STATED TASK:
Please answer these from the post about Hungarian food:
(a) What Hungarian word is Medve named after?
(b) On which floor of the university is the túró rudi vending machine?
(c) About how much does a palacsinta cost at the Central Market?

Hungry in Hungary

(Warning: this post may induce grumbling stomachs, drooling, or the urge to immediately go out and buy a large serving of the nearest comfort food.)

One thing I knew about Hungary before arriving was the fact that Hungary has good food. Every single person I know, either from Hungary or who has visited here, gave me a list of foods that I should immediately try upon my arrival. Needless to say, I left the US with quite a list, about 30 different meals/candies/drinks/condiments/etc, of things to taste. After having been here a little over a month, I can tell you that, yes, they were correct: the food is spectacular. I have made a serious dent in that list, and below I will recount some of my personal favorites:

1) Túró Rudi: Though “túró” is translated into English as “cottage cheese,” don’t let that turn you off. It is this sweet, refrigerated white, almost yogurt-y stuff that is indescribably delicious and covered in chocolate, of course. Especially after you have been sitting in an economics class for 3 hours, one of these delightful treats can cheer you up. Some profit minded individual placed a túró rudi vending machine on the third floor of the university, conveniently where are my classes are located. I have to control the urge daily to not buy out the whole machine.

2) Medve: Named after the Hungarian word “bear” this spreadable cheese condiment was recommended multiple times with good reason. Regardless of the flavor (tomato, olive, chive, etc), Medve is a perfect breakfast when spread on some toast or an apple or pear.

3) Hortobágyi palacsinta: This dish was actually the first thing I ate upon my entry to Hungary. It is a savory Hungarian pancake (see: thin, succulent crepe) filled with meat or mushrooms and doused in paprika sauce with a dollop of tejföl, otherwise known as sour cream. The Central Market, conveniently located right next to my university, sells a variety of palacsinta (crepes) for about 600 forints, less than 5 dollars. Once again, it is difficult not to find oneself buying some everyday.

4) Pick salami: Usually I am not a fan of salami and this one does not come cheap. First of all, you have to speak Hungarian to get it. This can run smoothly or become absolutely embarrassing in a matter of moments. One of my friends accidentally bought a kilo of this pricy salami and practically got laughed out of the market. It is worth it though. I have only bought about 10 dekas, and I intend on buying more.

5) Zsír: Caution, this may be gross. Zsír AKA pig fat AKA lard is delicious. Don’t get me wrong, I was afraid to try it. Simply the word “lard” is more than a little disconcerting. I didn’t even have the courage to buy it myself. It was served at a Hungarian-American dinner night at my dorm. Of course, you don’t just eat straight lard. You spread it on bread, like butter, add some raw purple onions and a dash a paprika. At first bite, I thought I had died and gone to taste heaven. It was wonderful.

6) Körözött: Another bread spread. Basically ewe túró (remember, the cottage cheese stuff), raw yellow onions, paprika, and butter. Put that on some bread, and you are good to go. It’s awesome.

MATERIAL PROVIDED:
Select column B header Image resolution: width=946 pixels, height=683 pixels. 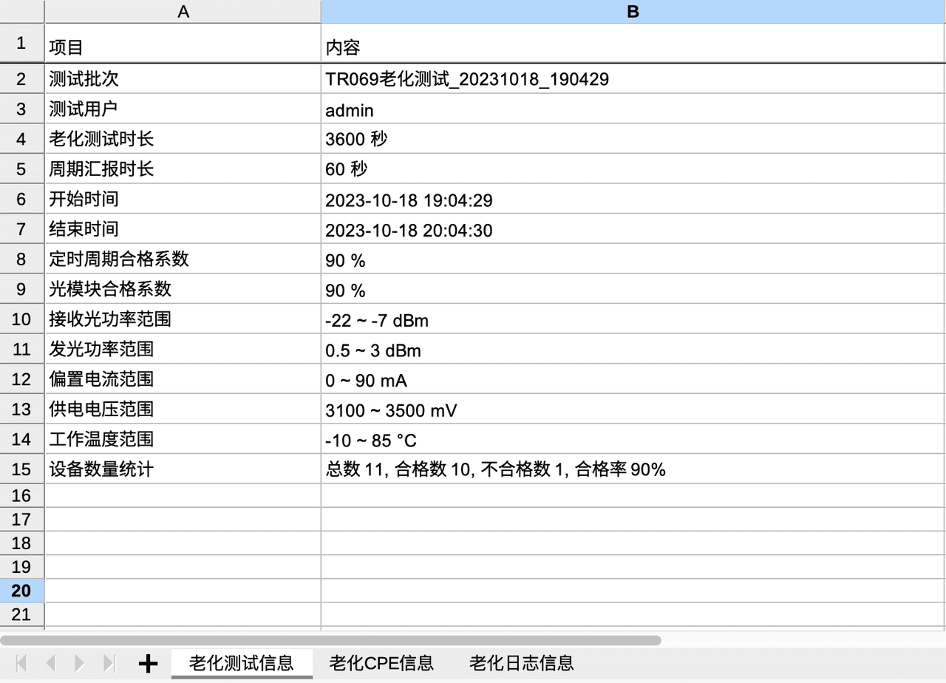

TASK RESPONSE:
(a) The Hungarian word for "bear."
(b) The third floor.
(c) About 600 forints, less than 5 dollars.